Ciò ha consentito a Il Parto di sperimentare durante i concerti veri e propri momenti di teatro di cui il funerale collettivo della “Padronessa di Palermo” e il ballo tarantato di “Raggia” ne sono gli esempi più significativi.
L’incontro con la Compagnia Krypton e il testo “Roccu u stortu” da oggi la possibilità al gruppo di confrontarsi con una vera e propria situazione teatrale, dove musiche suonate dal vivo direttamente sul palcoscenico, non solo accompagnano e sottolineano i momenti più intensi dello spettacolo, ma interagiscono con gli attori sulla scena trascinandoli a volte verso l’orizzonte dell’improvvisazione.

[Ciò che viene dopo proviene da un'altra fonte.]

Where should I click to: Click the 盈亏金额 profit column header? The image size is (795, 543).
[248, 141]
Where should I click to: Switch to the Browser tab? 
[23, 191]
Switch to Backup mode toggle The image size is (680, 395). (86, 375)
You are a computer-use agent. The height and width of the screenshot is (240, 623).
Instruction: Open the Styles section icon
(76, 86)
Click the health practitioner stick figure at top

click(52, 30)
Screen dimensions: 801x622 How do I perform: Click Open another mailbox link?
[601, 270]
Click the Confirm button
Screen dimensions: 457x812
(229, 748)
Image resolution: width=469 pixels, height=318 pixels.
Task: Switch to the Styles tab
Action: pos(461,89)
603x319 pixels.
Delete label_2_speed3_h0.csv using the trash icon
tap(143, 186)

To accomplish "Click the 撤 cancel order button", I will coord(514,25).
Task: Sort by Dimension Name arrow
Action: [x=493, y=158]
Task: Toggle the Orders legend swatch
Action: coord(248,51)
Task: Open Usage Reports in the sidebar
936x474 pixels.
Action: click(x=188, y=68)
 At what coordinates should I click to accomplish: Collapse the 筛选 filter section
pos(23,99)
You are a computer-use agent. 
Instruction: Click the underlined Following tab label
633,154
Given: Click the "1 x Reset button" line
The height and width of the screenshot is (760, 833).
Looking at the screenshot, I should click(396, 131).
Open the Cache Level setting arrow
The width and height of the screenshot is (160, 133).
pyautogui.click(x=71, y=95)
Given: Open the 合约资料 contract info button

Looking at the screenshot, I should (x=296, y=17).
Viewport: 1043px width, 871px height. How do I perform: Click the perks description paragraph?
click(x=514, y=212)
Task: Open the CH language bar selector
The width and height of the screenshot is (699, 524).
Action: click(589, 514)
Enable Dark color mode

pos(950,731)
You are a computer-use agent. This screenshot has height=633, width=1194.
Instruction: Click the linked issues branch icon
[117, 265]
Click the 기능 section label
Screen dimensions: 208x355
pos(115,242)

La guerra che fa da sfondo alla storia di Roccu, è presente in molte canzoni di Peppe Voltarelli, Amerigo Sirianni e Salvatore De Siena de Il Parto, quali “Diserzione”, “Una giornata diversa”, ma trova il momento più esaltante in “Raggia” dove le guerre dei popoli si confondono con quella dell’uomo, dell’individuo subalterno, emarginato che urla tutta la sua rabbia in un canto arcaico ed ostinato. Per “Roccu u stortu” sono state composte alcune musiche originali cariche di tensione ritmica al limite del delirio ossessivo, e costruite sulla pulsazione di un tamburello attorno alla quale s’intrecciano i vortici sonori della fisarmonica e le voci tracciano linee belliche e a volte melodiche, quasi a voler sottolineare che anche le guerre più aspre, dure ed insignificanti possono riservare momenti di dolcezza e gesti d’amore.
L’AUTORE
Francesco Suriano, autore teatrale e sceneggiatore cinematografico, lavora per un breve periodo nella Fondazione Pier Paolo Pasolini collaborando all'edizione di alcuni film del regista.

E' redattore della rivista "Filmcritica" e pubblica numerosi saggi su alcuni volumi di critica cinematografica. Cura l'edizione di un libro sui fratelli Coen. Come sceneggiatore scrive "Oreste a Tor Bella Monaca", regia di C. Zonars e "Sud Side Story" regia di Roberta Torre. Nel 1995 al Festival di Fondi viene messo in scena un suo testo teatrale "Beatitudine e patimento". Scrive l'adattamento teatrale da un romanzo di Elio Vittorini "Il Sempione strizza l'occhio al Frejus". Nel 1999 viene segnalato al Premio Riccione per il teatro con il testo "Roccu u stortu".

Nel 2000 scrive l'adattamento teatrale tratto da "La cucina" di Arnold Wesker. Realizza una serie di cinque racconti per Radio Tre dal titolo "Benissimamente Bene" inseriti nella trasmissione "Cento Lire”.